**Exercise prompt**:
Out of the material that follows, write out exactly the lines from the line with "Collapse the Quick Actions section" to the line with "You are a GUI", both ends included, and no others.

───── Dataset entries ─────

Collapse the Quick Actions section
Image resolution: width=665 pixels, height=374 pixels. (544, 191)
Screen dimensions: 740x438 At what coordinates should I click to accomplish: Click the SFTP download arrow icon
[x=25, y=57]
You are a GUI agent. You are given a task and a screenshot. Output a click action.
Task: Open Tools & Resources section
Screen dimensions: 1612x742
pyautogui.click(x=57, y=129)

─────
───── Dataset entries ─────

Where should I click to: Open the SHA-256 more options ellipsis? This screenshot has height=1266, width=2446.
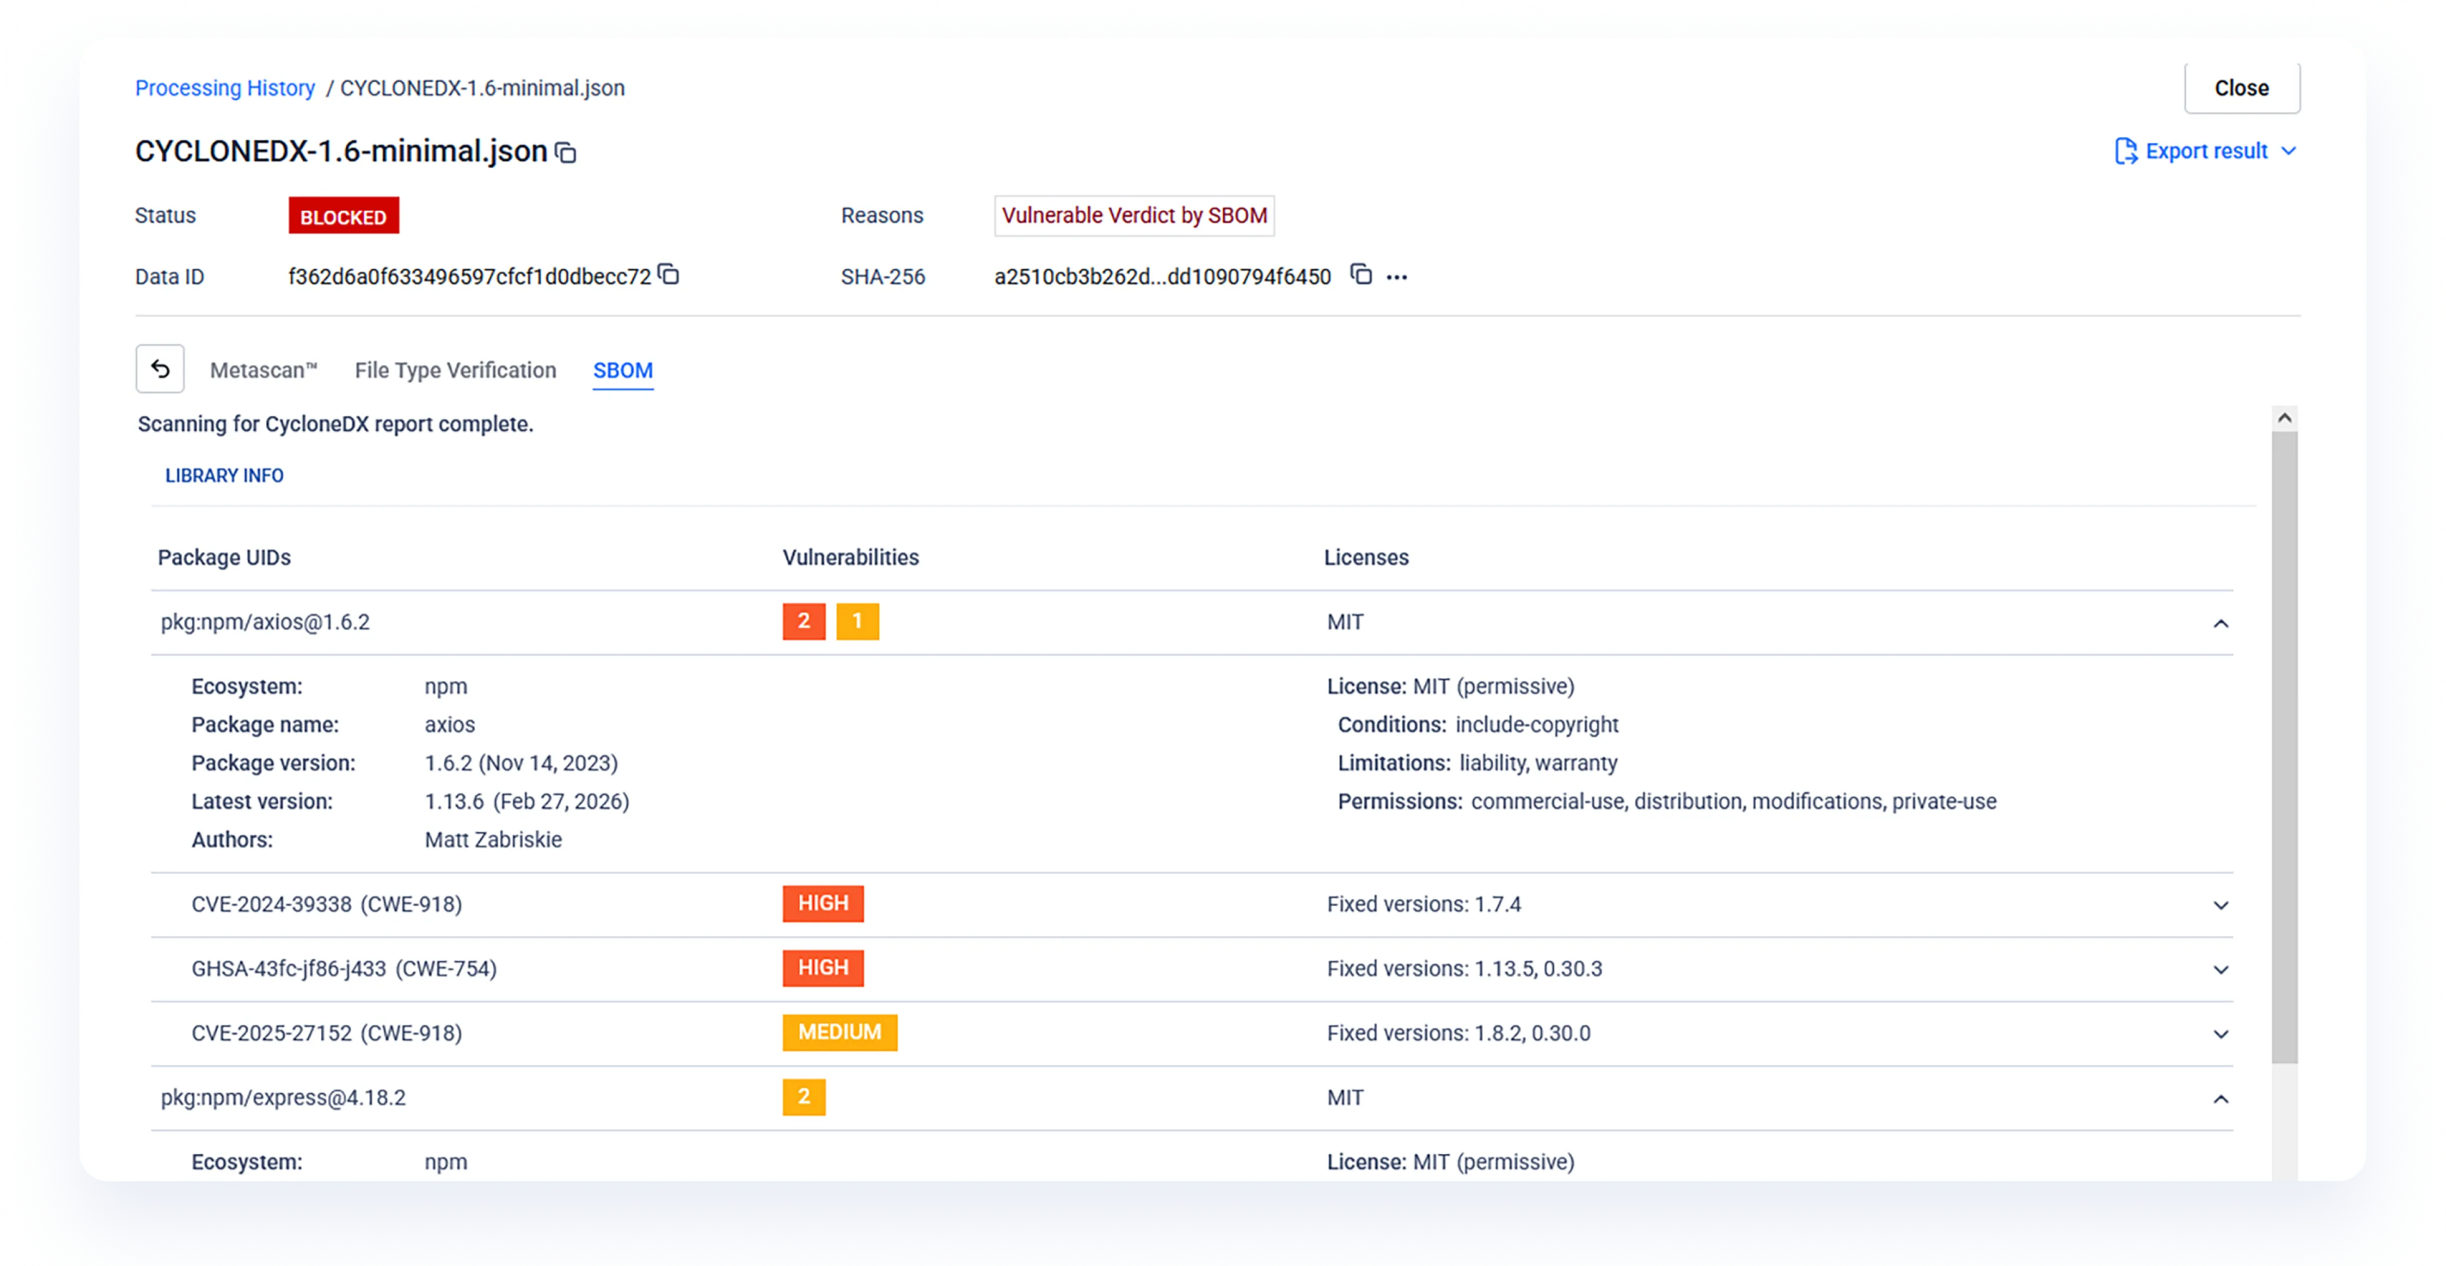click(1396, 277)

─────

**Output for this task**:
Collapse the Quick Actions section
Image resolution: width=665 pixels, height=374 pixels. (544, 191)
Screen dimensions: 740x438 At what coordinates should I click to accomplish: Click the SFTP download arrow icon
[x=25, y=57]
You are a GUI agent. You are given a task and a screenshot. Output a click action.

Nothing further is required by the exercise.